Punish complexity to fight overfitting

An overfit model often has wild, enormous coefficients that whip its curve through every noisy point. Regularization adds a penalty on the size of the weights, nudging the model toward a smoother, simpler fit.

The new objective

minimize: prediction error + λ · (penalty on weights)

The strength λ tunes the trade-off: λ = 0 is plain regression; large λ forces small weights.

Watch the penalty tame an overfit curve

A wiggly overfit fit calms down as λ grows, and the coefficient bars below shrink. The final step contrasts how Ridge and Lasso shrink differently.

L2 vs L1 — the key difference

Ridge (L2) penalty = Σ wᵢ²

Penalizes squared weights. Shrinks all coefficients smoothly toward zero, but rarely to exactly zero. Keeps every feature.

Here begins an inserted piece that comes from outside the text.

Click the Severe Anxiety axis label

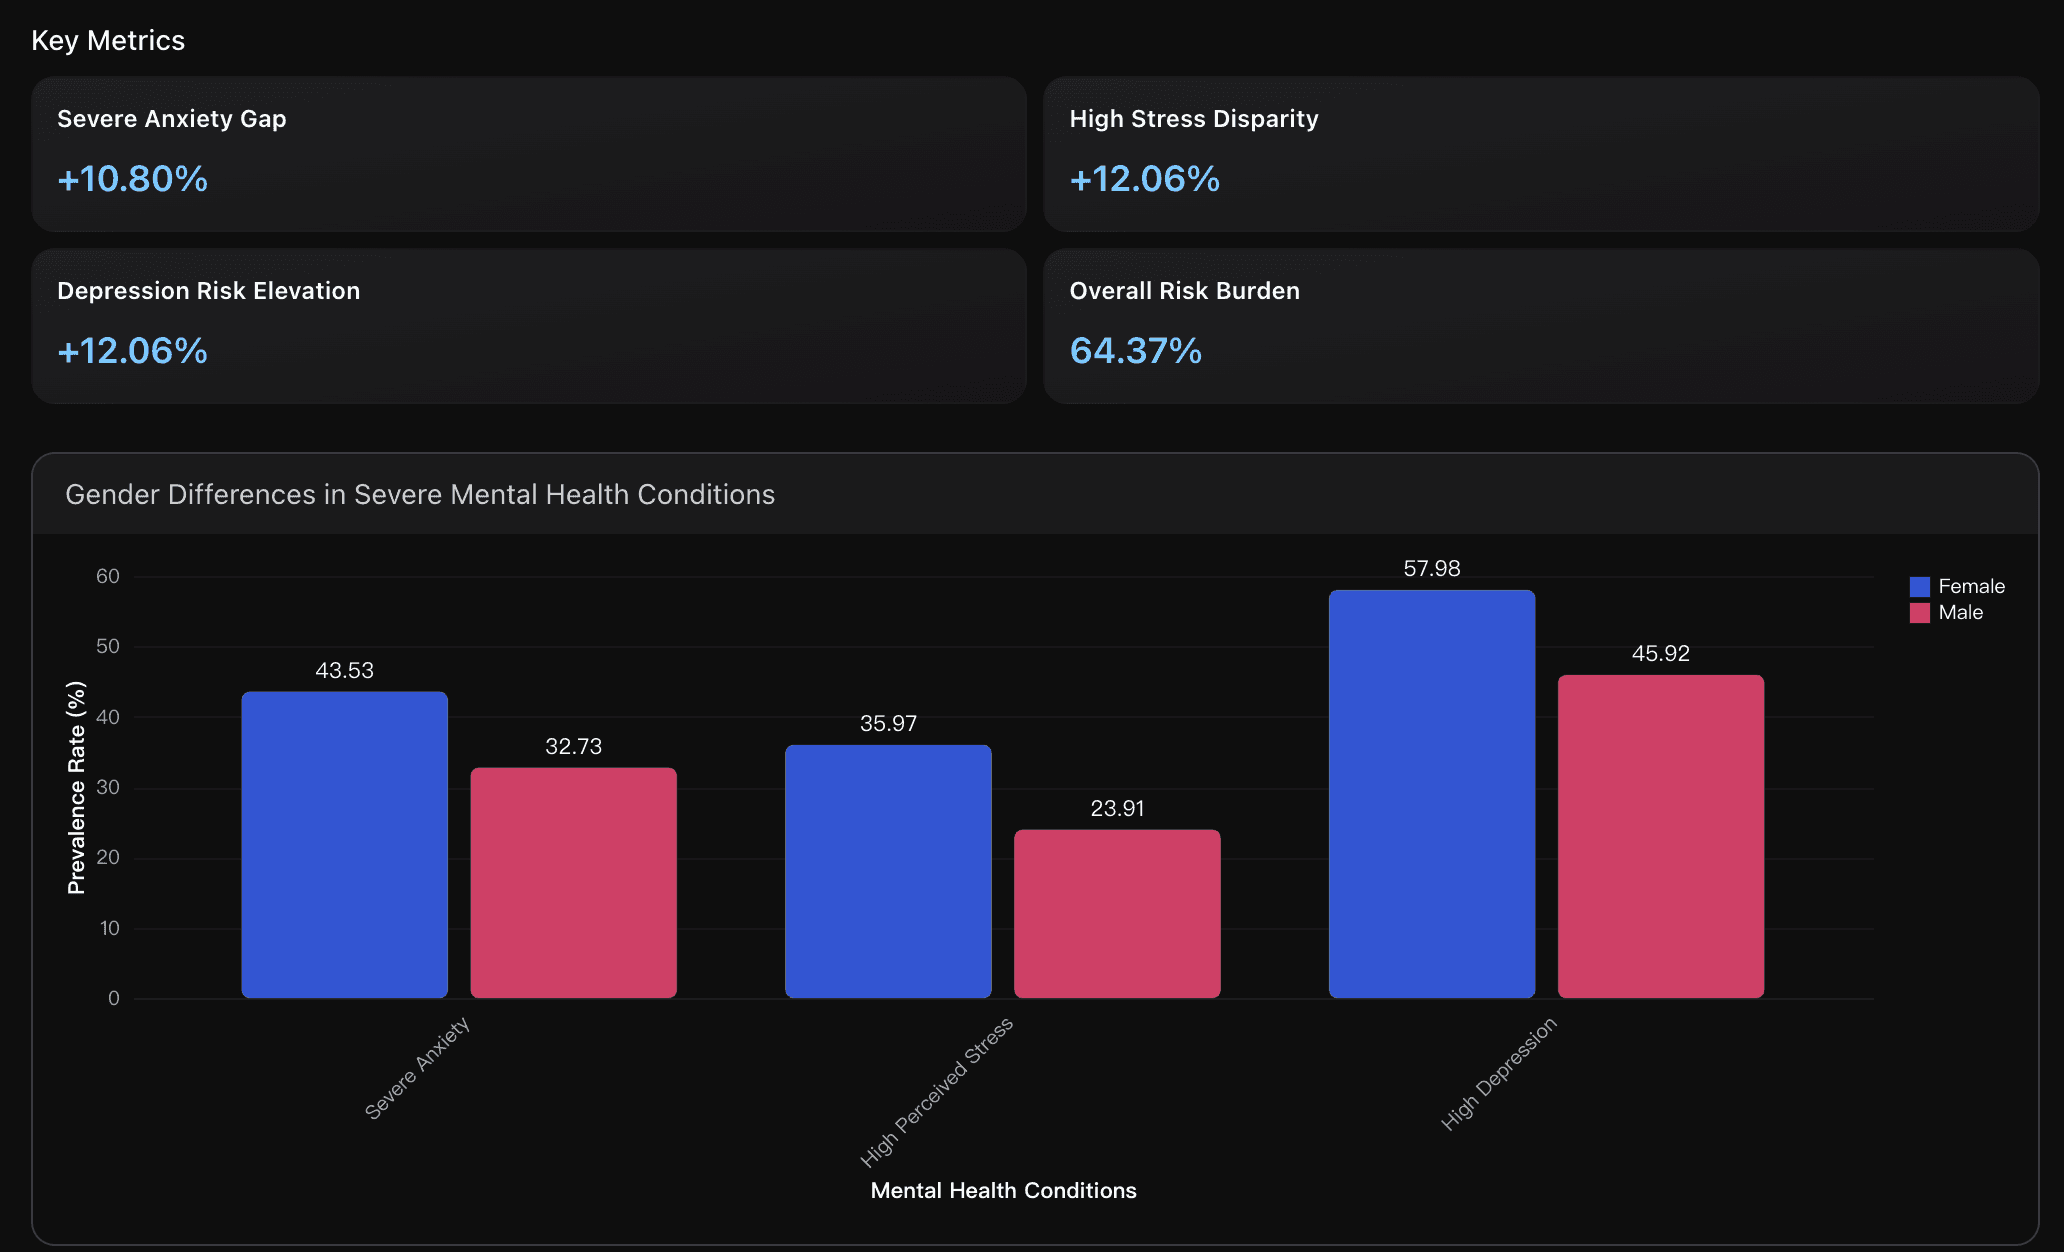pos(417,1068)
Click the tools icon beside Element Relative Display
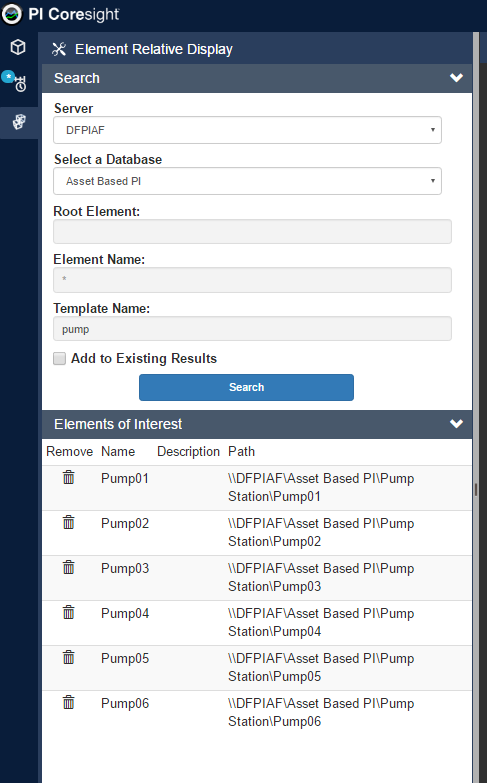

Lasso (L1) penalty = Σ |wᵢ|

Penalizes absolute weights. Drives some coefficients to exactly zero — automatic feature selection.

Elastic Net L1 + L2

A blend of both — sparsity from L1, stability from L2. Good with many correlated features.

Why L1 zeros things out

The L1 penalty's diamond shape has sharp corners on the axes, so the optimum tends to land on an axis — where a coefficient is exactly zero. L2's round shape has no corners, so weights shrink but survive.

Choosing

Reach for Lasso when

You suspect many features are useless
You want a sparse, interpretable model
Automatic feature selection is valuable

Reach for Ridge when

You believe most features matter a little
Features are correlated (Lasso picks one arbitrarily)
You just want to stabilize a model

Tip

Always scale features before regularizing — the penalty treats all weights equally, so they must be on the same footing. Tune λ with cross-validation.